For another year in a row, TikTok has found itself as the social app kids and teens are spending the most time using throughout the day, even outpacing YouTube. According to an ongoing annual review of kids’ and teens’ app usage and behavior globally, the younger demographic — minors ranging in ages from 4 through 18 — began to watch more TikTok than YouTube on an average daily basis starting in June 2020, and TikTok’s numbers have continued to grow ever since.
In June 2020, TikTok overtook YouTube for the first time, with kids watching an average of 82 minutes per day on TikTok versus an average of 75 minutes per day on YouTube, according to new data from parental control software maker Qustodio.
This past year, the gulf between the two widened, it said, as kids in 2022 saw their average daily use of TikTok climb to a whopping 107 minutes, or 60% longer than the time they spent watching video content on YouTube (67 minutes).
TikTok not only topped the average daily usage of other video apps, like Netflix (48 mins.) and Disney+ (40 mins.), it also came out ahead of other social apps, including Snapchat (72 mins.), Instagram (45 mins.), Facebook (20 mins.), Pinterest (16 mins.) and Twitter (10 mins.) among the under-18 crowd.
Meanwhile, as the U.S. grapples with TikTok bans across college campuses and in the government, the app’s addictive video content was viewed, on average, 113 minutes per day in this market, compared with 77 minutes per day on YouTube, 52 minutes for Netflix, 90 minutes on Snapchat and 20 minutes on Pinterest.

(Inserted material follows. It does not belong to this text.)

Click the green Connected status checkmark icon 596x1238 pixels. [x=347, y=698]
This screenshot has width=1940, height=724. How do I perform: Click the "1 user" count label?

There is still some good news for YouTube, though. The study found that the average daily time spent on YouTube was up by 20% year-over-year, to reach 67 minutes — the highest number since Qustodio began reporting on annual trends in 2019. YouTube also gained sizable global market share and mindshare last year, as 63% of kids worldwide were using the service in 2022. The report additionally broke down a few top markets in more detail, noting that 60% of U.S. kids watch YouTube, compared with 67% in the U.K., 73% in Spain and 58% in Australia. The second most popular video service was Netflix, with 39% popularity among kids worldwide.
Overall, kids under 18 managed to increase their video content viewing by 18% in 2022, watching 45 minutes daily, on average, across long-form video services like YouTube, Netflix, Disney+, Prime Videos and others.
Other winners for the year included Netflix and Amazon Prime Video, which saw 7% and 10% gains in popularity, respectively — meaning if they were used at some point by these under-18s. But in terms of average daily minutes spent, Prime Video dropped 15% year-over-year to 34 minutes. Disney+ declined by the same percentage, dropping from a 47-minute average daily to 40 minutes in 2022. Twitch also suffered last year with only 11% of under-18-year-olds tuning in compared with 16% in 2021.
TikTok’s growth among the younger demographic has forced Big Tech giants to combat the threat with short-form video of their own. YouTube Shorts is YouTube’s solution to the problem. Google this month reported Shorts crossed 50 billion daily views. Instagram, of course, has been cramming Reels into its experience — and receiving some backlash over the changes. Instagram head Adam Mosseri even admitted earlier this year that the platform has been pushing “too many videos” on users.
It’s not clear this shoehorning of Reels into Instagram has paid off with the younger crowd. In Qustodio’s analysis, the app fell out of the top-five most popular social media apps in the U.S., U.K. and Australia with users under 18. It still ranked No. 5 globally, however, behind TikTok, Facebook (38% of kids used it globally!), Snapchat and Pinterest.
Though the software firm chose to analyze Roblox among other video games, it’s worth also noting the game is a social network of sorts — and an extremely popular destination among kids worldwide. The gaming platform was popular with 59% of kids globally, and average daily time spent grew 4% year-over-year to 180 minutes. That’s larger than any other games, including the No. 2 game, Minecraft (up 37% to 48 mins.), Clash Royale, Brawl Stars, Clash of Clans and What Would You Choose?
Qustodio’s full report digs into other app trends as well, including Twitter’s 7% growth in popularity worldwide, which also led to it appearing in the list of most-blocked apps by parents in 2022 for the first time. It also delved into educational app usage where Google Classroom ruled on school devices, and Duolingo remained a top app on personal devices. And it looked at communication, where WhatsApp and Discord edged out Messages as the most popular way to chat with friends, though Zoom saw more minutes spent daily.
While the report’s data is limited to the app usage Qustodio tracks on its own platform, it’s a sizable group that includes over 400,000 global families with children in the Gen Z and/or Gen Alpha demographic. It additionally sureveyed 1,617 parents directly to ask them about how they manage their children’s access to technology.